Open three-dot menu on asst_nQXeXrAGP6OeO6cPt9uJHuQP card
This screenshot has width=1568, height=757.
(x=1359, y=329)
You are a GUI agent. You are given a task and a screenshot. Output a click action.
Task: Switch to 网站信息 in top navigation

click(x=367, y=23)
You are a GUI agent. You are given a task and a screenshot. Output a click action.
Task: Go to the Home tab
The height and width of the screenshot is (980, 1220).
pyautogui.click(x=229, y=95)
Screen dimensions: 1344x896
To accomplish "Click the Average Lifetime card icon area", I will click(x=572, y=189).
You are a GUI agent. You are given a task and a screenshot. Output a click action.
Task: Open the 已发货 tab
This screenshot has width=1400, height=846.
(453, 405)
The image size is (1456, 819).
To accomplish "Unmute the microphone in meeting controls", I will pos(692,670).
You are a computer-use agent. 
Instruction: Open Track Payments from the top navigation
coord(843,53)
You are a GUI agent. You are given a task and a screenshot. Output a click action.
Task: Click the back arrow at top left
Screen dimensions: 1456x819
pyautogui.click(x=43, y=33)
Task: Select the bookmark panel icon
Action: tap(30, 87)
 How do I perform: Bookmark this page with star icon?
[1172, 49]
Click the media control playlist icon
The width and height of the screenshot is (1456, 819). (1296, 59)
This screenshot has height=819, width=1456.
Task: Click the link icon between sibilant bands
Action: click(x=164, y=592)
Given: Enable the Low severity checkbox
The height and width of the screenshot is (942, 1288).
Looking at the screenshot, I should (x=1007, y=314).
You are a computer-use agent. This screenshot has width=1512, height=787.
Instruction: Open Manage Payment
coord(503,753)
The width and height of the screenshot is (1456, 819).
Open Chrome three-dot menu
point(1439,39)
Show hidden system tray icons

• Brief: Output the records exactly.

• Answer space:
Open three-dot menu on asst_nQXeXrAGP6OeO6cPt9uJHuQP card
This screenshot has width=1568, height=757.
(x=1359, y=329)
You are a GUI agent. You are given a task and a screenshot. Output a click action.
Task: Switch to 网站信息 in top navigation

click(x=367, y=23)
You are a GUI agent. You are given a task and a screenshot. Output a click action.
Task: Go to the Home tab
The height and width of the screenshot is (980, 1220).
pyautogui.click(x=229, y=95)
Screen dimensions: 1344x896
To accomplish "Click the Average Lifetime card icon area", I will click(x=572, y=189).
You are a GUI agent. You are given a task and a screenshot. Output a click action.
Task: Open the 已发货 tab
This screenshot has width=1400, height=846.
(453, 405)
The image size is (1456, 819).
To accomplish "Unmute the microphone in meeting controls", I will pos(692,670).
You are a computer-use agent. 
Instruction: Open Track Payments from the top navigation
coord(843,53)
You are a GUI agent. You are given a task and a screenshot. Output a click action.
Task: Click the back arrow at top left
Screen dimensions: 1456x819
pyautogui.click(x=43, y=33)
Task: Select the bookmark panel icon
Action: tap(30, 87)
 How do I perform: Bookmark this page with star icon?
[1172, 49]
Click the media control playlist icon
The width and height of the screenshot is (1456, 819). (1296, 59)
This screenshot has height=819, width=1456.
Task: Click the link icon between sibilant bands
Action: click(x=164, y=592)
Given: Enable the Low severity checkbox
The height and width of the screenshot is (942, 1288).
Looking at the screenshot, I should (x=1007, y=314).
You are a computer-use agent. This screenshot has width=1512, height=787.
Instruction: Open Manage Payment
coord(503,753)
The width and height of the screenshot is (1456, 819).
Open Chrome three-dot menu
point(1439,39)
Show hidden system tray icons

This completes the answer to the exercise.